+++ Reading text +++
I have just put down a very well-written biography of Charles Hodge. He was the principal Reformed theologian of Princeton Theological Seminary for over 50 years. Irenic and ecumenical, influential Episcopalians John Johns and Charles McIlvaine were Hodge’s lifelong friends.
There is much to commend the biography to you. You really get a sense of the man, the theology, and the era. Biographer Paul Gutjahr has spent ten years in writing this. It shows up on every page. As an example, I was particularly moved by this touching description of Charles Hodge with his fifty-one year-old dying wife Sarah:
The next death that visited Hodge was infinitely dearer to him. On Christmas Day 1849, just four months after her return to Princeton with her daughter and grandchild, Sarah “softly & sweetly fell asleep in Jesus.” She most probably fell victim to uterine cancer.
Sarah’s health had begun to deteriorate soon after her return, and by December her condition was such that Hodge had lost all hope of recovery. In her final weeks, he personally nursed Sarah, spending countless hours simply lying next to her. During these times, he held her hand, and conversed with her when she had the strength. The depth of their love remained so intense that Hodge later commented that “to the last she was like a girl in love.” During her final weeks, Sarah asked Hodge to tell her in detail “how much you love me,” and they spent time recounting the high points of their life together.
+++ Data supplied +++
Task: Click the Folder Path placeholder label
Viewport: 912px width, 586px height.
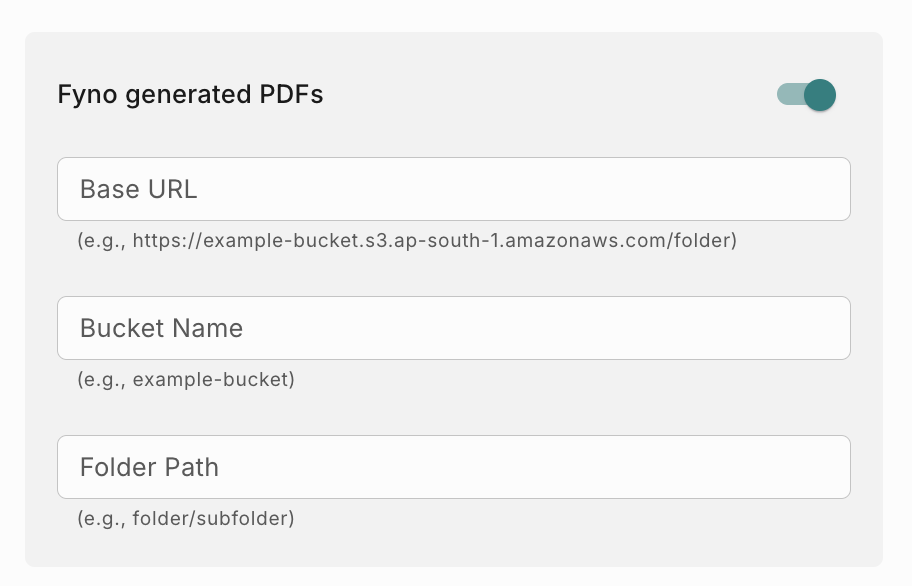Action: click(149, 467)
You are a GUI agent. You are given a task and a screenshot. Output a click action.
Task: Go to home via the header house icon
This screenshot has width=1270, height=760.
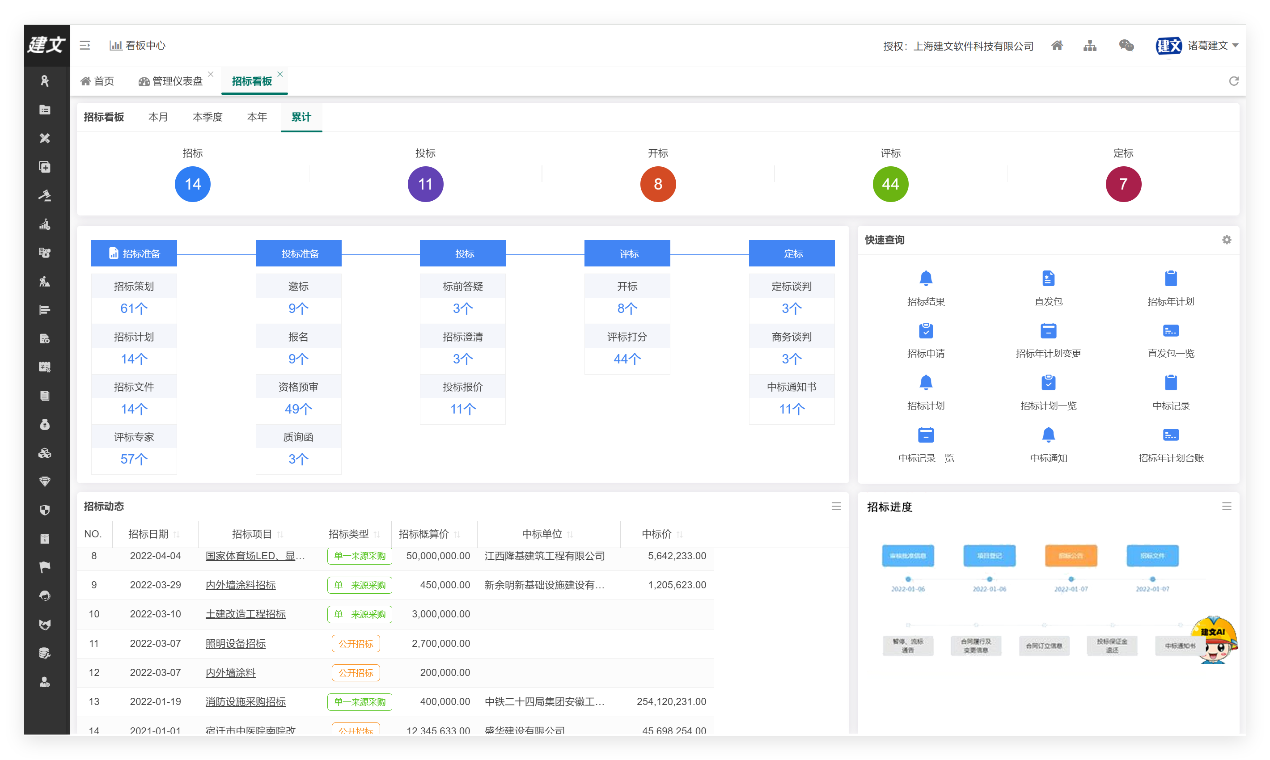(1057, 46)
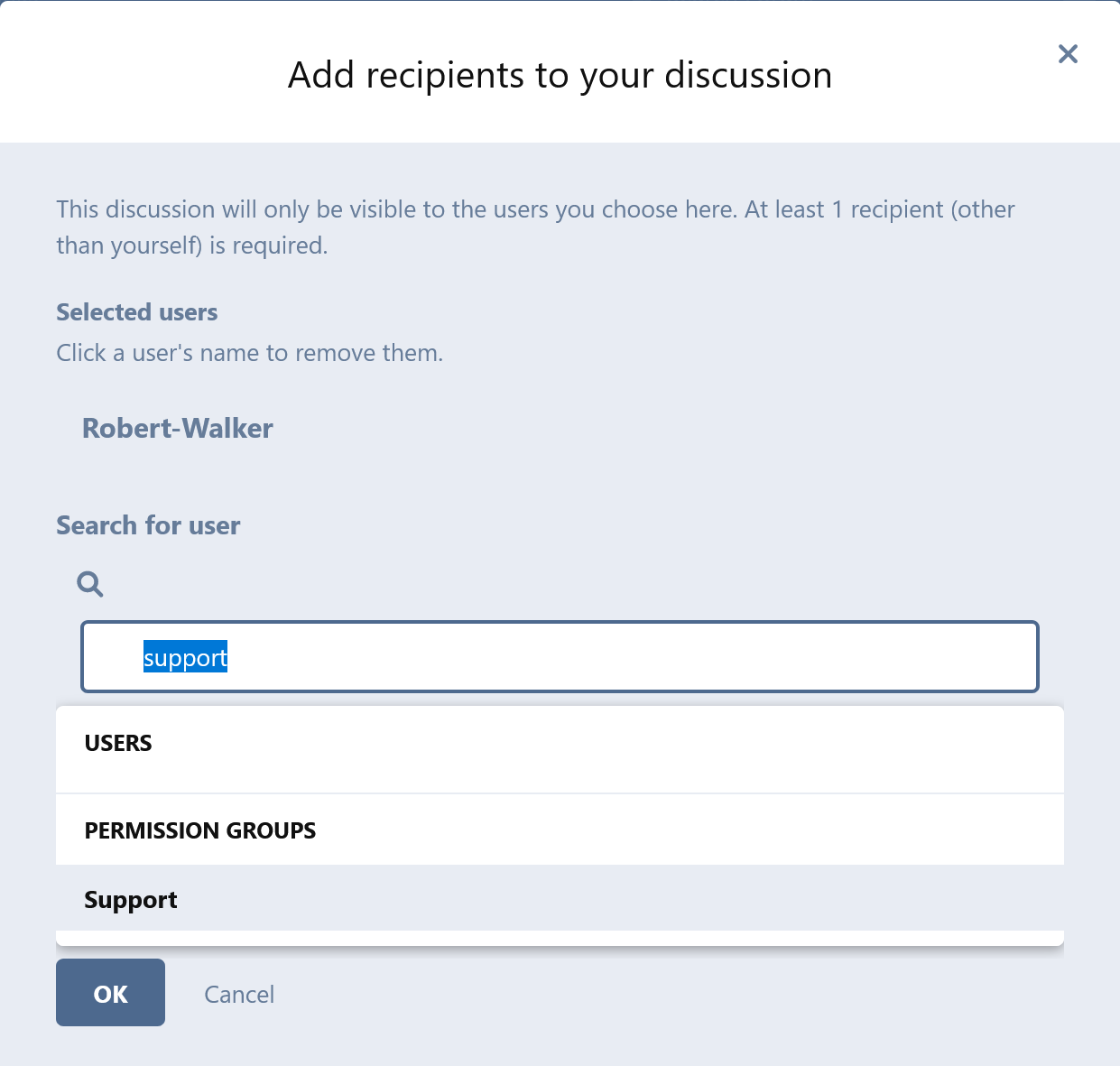Click empty space below the USERS header

pos(560,774)
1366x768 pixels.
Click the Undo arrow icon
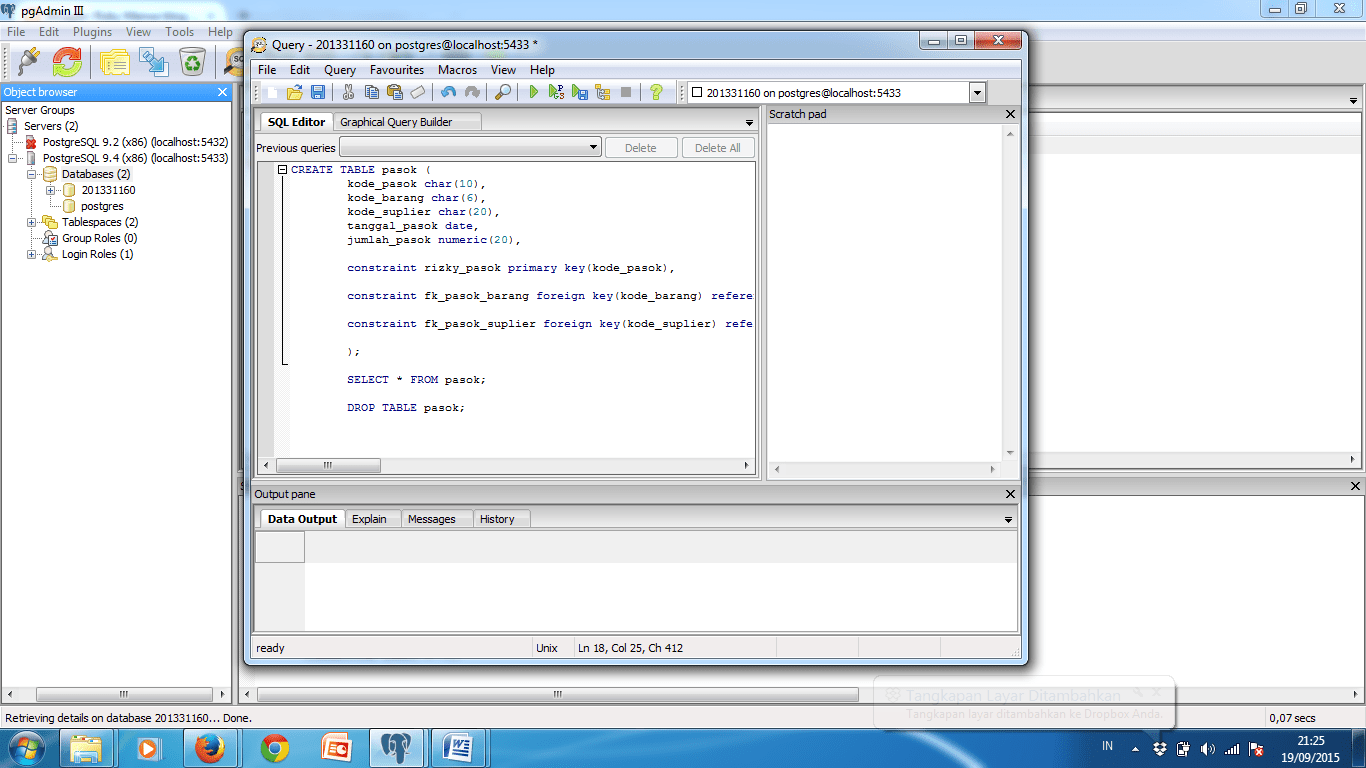[448, 93]
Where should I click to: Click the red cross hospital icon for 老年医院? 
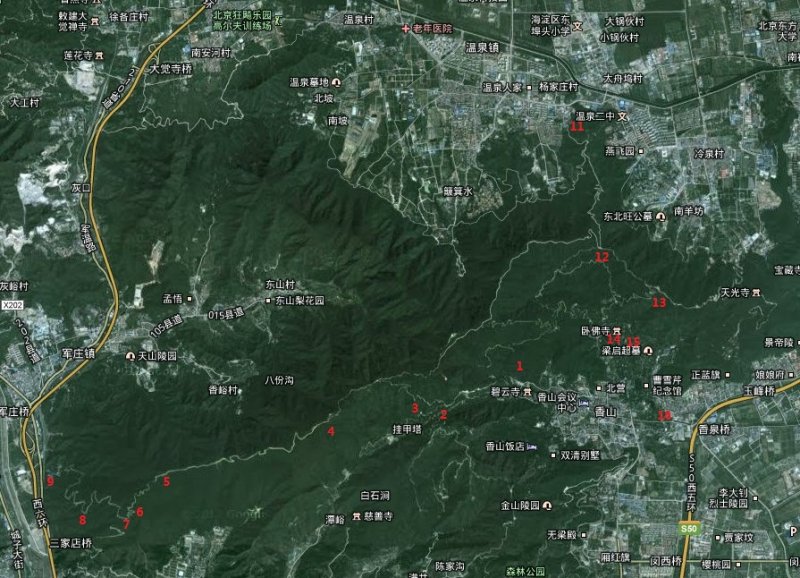tap(406, 29)
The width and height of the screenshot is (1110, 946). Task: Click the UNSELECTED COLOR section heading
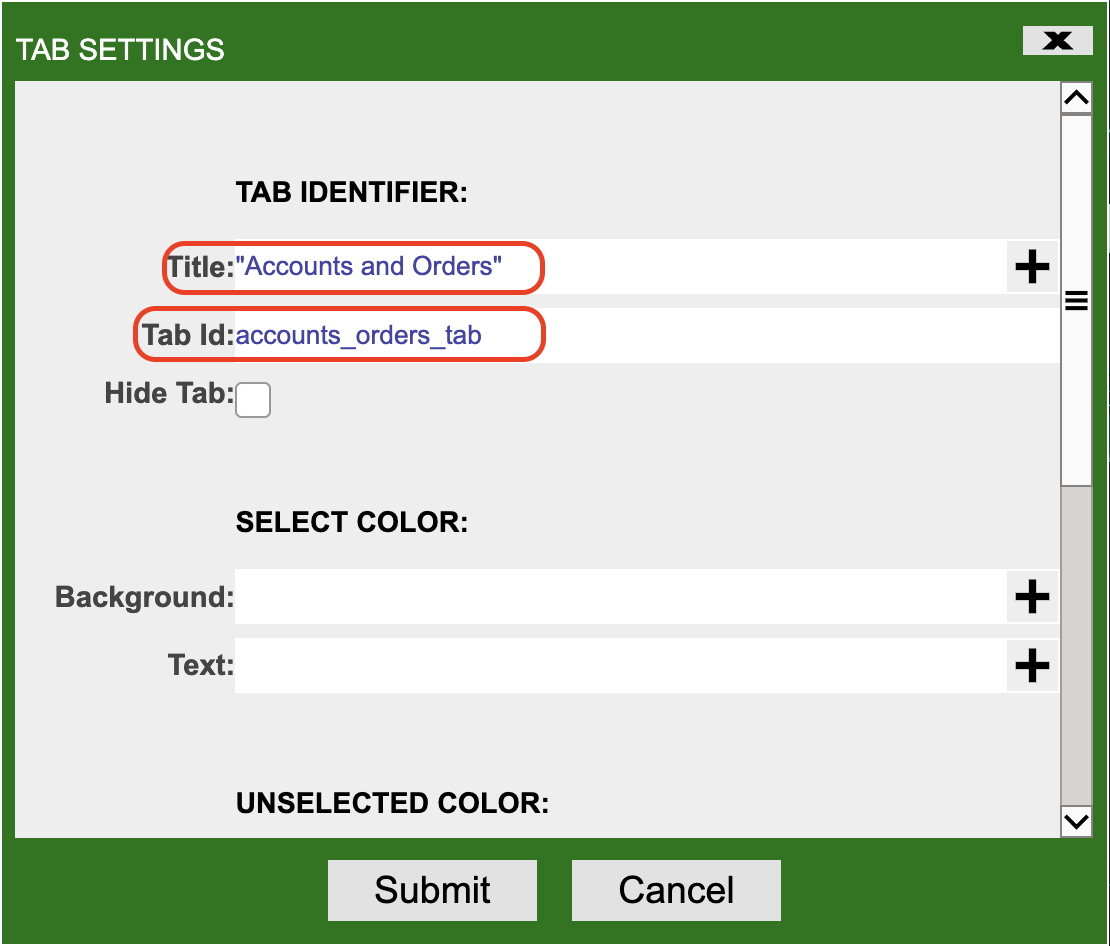point(392,803)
+++
#### Problem:
From the biography review, extract the passage from "I have just" to "Hodge’s lifelong friends.", copying it word for word. Rely only on the text for the task.

#### Written answer:
I have just put down a very well-written biography of Charles Hodge. He was the principal Reformed theologian of Princeton Theological Seminary for over 50 years. Irenic and ecumenical, influential Episcopalians John Johns and Charles McIlvaine were Hodge’s lifelong friends.